*** Opening SOURCE INFORMATION ***

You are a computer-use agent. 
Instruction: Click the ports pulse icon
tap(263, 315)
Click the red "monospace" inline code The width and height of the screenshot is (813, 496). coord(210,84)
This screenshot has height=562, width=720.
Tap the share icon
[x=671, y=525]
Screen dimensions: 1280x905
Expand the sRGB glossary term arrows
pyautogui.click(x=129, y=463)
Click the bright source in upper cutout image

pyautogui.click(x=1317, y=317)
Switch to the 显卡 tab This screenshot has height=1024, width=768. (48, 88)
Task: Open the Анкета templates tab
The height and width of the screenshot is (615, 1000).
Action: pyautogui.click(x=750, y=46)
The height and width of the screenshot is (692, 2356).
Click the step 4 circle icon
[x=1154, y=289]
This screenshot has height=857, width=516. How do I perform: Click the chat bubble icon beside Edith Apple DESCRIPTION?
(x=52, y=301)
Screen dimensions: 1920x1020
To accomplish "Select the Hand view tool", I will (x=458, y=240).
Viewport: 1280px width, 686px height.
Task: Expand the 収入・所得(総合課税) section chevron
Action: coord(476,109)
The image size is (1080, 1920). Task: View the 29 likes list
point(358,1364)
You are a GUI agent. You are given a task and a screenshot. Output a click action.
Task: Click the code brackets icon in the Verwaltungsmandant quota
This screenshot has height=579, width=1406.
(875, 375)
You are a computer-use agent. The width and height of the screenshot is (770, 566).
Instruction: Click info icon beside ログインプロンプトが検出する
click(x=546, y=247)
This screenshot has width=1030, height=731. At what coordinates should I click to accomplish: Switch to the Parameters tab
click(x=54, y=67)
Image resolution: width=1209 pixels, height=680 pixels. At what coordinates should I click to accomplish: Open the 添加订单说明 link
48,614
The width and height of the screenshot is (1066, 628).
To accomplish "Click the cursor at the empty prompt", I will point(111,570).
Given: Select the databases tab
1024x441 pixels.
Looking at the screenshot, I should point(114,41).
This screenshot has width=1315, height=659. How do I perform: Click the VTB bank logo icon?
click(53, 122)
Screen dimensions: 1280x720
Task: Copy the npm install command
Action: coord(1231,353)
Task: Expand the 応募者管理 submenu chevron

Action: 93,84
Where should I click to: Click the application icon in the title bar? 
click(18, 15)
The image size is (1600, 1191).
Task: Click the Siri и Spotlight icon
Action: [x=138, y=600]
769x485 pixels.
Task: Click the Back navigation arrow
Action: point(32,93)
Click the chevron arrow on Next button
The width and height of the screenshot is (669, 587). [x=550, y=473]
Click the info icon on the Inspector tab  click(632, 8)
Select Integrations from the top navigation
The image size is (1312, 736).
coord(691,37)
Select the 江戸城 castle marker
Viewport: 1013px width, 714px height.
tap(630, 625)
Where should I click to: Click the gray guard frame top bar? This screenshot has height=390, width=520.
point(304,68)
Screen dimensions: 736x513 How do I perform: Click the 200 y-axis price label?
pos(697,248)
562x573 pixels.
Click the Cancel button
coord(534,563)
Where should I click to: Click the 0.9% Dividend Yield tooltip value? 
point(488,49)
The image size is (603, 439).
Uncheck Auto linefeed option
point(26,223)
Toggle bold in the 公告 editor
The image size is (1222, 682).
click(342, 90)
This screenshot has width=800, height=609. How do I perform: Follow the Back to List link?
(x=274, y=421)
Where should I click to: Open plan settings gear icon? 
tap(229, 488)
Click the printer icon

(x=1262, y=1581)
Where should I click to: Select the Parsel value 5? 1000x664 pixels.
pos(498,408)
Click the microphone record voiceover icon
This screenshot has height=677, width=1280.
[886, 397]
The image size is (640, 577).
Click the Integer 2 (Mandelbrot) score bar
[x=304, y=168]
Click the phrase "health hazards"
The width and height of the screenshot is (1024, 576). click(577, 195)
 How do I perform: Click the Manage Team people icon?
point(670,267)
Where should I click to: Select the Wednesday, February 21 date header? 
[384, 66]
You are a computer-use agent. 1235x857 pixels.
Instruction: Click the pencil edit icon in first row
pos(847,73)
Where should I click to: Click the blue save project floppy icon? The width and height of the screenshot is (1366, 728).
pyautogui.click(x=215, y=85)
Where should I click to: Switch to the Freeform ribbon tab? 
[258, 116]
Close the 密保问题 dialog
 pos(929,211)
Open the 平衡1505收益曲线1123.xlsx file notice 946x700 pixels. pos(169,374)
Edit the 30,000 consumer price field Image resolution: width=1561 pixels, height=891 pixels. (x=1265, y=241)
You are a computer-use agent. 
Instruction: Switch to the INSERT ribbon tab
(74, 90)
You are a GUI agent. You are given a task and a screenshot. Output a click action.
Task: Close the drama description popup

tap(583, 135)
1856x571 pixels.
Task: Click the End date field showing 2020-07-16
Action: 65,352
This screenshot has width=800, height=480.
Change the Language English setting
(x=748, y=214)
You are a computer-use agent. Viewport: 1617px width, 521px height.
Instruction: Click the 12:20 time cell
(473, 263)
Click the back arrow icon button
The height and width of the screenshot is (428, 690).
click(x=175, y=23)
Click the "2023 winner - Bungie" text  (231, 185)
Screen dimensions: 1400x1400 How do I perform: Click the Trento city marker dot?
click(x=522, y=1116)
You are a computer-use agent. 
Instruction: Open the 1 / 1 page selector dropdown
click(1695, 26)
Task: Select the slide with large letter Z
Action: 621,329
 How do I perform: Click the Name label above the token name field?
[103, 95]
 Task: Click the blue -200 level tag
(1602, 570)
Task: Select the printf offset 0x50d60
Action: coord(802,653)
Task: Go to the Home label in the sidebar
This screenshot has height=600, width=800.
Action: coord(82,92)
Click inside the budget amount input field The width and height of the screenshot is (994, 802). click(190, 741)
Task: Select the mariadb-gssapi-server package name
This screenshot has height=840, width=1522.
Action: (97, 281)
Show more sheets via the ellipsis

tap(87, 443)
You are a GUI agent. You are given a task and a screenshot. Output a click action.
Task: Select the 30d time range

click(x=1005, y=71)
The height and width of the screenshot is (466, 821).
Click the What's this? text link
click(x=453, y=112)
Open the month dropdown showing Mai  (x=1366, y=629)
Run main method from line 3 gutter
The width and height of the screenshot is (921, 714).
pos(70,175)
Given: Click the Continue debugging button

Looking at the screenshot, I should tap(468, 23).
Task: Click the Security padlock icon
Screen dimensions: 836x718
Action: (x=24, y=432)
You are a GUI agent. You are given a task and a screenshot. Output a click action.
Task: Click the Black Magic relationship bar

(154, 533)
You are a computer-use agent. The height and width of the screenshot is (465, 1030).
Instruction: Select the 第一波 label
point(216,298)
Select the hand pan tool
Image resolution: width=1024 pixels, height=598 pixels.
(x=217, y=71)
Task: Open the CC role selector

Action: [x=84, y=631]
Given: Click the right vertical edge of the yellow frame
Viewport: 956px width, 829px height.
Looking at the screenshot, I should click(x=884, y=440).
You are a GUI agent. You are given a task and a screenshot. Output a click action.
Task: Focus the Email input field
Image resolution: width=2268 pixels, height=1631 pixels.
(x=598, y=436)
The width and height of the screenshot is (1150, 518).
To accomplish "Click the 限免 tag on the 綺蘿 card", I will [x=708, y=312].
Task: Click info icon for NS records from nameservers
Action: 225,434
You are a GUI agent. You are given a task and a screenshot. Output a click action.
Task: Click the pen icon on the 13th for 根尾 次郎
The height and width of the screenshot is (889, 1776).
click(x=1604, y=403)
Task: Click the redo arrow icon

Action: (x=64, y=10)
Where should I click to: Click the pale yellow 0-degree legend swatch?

*** Closing SOURCE INFORMATION ***

**REQUIRED WORK:** The answer should be one number, the count of lines in this material that include the word "yellow".

**TASK ANSWER:** 2